» **TASK DIRECTIONS**
Would you please retype, exactly, the lines of the listing below between the line with "Toggle the Maintain original volume switch" and the line with "Open the Accessibility", inclusive?

» **DATA PROVIDED**

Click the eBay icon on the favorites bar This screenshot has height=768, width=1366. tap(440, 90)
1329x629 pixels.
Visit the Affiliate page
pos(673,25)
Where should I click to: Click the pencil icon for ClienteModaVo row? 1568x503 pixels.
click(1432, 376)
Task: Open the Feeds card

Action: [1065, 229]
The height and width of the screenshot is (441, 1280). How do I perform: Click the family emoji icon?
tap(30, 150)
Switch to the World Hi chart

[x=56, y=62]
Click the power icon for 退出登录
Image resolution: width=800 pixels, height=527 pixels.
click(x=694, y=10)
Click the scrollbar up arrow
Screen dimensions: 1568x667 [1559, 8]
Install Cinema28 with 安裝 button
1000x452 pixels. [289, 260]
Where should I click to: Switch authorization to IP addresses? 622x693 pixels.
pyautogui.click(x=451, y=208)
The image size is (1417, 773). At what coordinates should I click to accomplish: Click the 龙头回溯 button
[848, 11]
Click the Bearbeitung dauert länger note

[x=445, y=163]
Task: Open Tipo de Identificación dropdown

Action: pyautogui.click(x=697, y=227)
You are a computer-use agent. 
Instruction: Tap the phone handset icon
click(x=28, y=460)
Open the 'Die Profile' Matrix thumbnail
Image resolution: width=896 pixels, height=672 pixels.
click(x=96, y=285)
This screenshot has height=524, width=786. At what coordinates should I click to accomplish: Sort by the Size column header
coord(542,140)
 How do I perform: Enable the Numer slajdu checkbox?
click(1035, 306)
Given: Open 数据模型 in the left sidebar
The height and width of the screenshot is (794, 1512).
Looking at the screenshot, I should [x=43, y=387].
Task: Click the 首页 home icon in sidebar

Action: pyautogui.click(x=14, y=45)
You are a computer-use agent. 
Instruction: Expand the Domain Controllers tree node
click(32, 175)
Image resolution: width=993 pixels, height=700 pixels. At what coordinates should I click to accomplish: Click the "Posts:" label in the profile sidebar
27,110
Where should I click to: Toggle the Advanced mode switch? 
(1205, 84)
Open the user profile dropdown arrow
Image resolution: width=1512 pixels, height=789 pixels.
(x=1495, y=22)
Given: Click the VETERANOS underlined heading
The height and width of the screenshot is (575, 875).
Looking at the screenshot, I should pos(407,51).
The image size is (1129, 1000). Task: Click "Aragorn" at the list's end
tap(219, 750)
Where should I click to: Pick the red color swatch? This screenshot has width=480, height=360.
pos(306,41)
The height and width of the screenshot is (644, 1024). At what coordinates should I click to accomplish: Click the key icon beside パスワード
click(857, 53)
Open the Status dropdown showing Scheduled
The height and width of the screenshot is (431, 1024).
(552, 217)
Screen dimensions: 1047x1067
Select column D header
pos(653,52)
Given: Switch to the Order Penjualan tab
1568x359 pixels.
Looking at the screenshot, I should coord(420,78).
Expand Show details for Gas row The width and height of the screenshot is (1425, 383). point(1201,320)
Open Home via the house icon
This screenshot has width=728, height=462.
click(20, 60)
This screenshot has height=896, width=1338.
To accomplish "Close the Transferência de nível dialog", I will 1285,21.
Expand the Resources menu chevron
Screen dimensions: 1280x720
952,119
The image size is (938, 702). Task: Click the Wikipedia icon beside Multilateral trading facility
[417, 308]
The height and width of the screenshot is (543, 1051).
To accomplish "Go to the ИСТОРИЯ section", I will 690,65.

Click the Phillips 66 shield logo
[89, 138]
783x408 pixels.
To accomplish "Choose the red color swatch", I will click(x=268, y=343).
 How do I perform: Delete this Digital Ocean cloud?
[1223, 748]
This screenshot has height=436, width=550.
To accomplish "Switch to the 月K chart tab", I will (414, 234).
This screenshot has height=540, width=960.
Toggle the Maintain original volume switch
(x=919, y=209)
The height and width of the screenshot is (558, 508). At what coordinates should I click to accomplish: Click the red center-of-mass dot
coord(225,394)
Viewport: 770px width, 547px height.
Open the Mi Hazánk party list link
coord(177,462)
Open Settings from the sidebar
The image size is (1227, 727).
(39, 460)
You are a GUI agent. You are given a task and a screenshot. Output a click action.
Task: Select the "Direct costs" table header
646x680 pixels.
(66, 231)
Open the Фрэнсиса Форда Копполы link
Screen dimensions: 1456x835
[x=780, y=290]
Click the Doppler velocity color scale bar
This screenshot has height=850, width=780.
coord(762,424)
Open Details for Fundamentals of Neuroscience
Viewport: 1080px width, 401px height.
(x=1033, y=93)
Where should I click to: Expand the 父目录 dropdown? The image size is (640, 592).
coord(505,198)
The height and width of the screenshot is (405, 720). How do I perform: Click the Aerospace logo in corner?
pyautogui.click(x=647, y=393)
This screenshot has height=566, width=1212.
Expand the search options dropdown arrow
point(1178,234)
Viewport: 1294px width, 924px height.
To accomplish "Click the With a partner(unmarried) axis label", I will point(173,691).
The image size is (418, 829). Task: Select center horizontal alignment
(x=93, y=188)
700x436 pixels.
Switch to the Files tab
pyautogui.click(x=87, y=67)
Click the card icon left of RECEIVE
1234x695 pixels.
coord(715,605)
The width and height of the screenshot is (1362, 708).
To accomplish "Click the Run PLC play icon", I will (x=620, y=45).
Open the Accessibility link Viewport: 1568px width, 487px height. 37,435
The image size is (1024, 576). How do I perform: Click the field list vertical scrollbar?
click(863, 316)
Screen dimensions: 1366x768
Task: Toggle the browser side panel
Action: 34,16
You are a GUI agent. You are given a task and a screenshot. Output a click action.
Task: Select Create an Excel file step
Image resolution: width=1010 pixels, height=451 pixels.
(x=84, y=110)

» **RESULT OF THE TASK**
Toggle the Maintain original volume switch
(x=919, y=209)
The height and width of the screenshot is (558, 508). At what coordinates should I click to accomplish: Click the red center-of-mass dot
coord(225,394)
Viewport: 770px width, 547px height.
Open the Mi Hazánk party list link
coord(177,462)
Open Settings from the sidebar
The image size is (1227, 727).
(39, 460)
You are a GUI agent. You are given a task and a screenshot. Output a click action.
Task: Select the "Direct costs" table header
646x680 pixels.
(66, 231)
Open the Фрэнсиса Форда Копполы link
Screen dimensions: 1456x835
[x=780, y=290]
Click the Doppler velocity color scale bar
This screenshot has height=850, width=780.
coord(762,424)
Open Details for Fundamentals of Neuroscience
Viewport: 1080px width, 401px height.
(x=1033, y=93)
Where should I click to: Expand the 父目录 dropdown? The image size is (640, 592).
coord(505,198)
The height and width of the screenshot is (405, 720). How do I perform: Click the Aerospace logo in corner?
pyautogui.click(x=647, y=393)
This screenshot has height=566, width=1212.
Expand the search options dropdown arrow
point(1178,234)
Viewport: 1294px width, 924px height.
To accomplish "Click the With a partner(unmarried) axis label", I will point(173,691).
The image size is (418, 829). Task: Select center horizontal alignment
(x=93, y=188)
700x436 pixels.
Switch to the Files tab
pyautogui.click(x=87, y=67)
Click the card icon left of RECEIVE
1234x695 pixels.
coord(715,605)
The width and height of the screenshot is (1362, 708).
To accomplish "Click the Run PLC play icon", I will (x=620, y=45).
Open the Accessibility link Viewport: 1568px width, 487px height. 37,435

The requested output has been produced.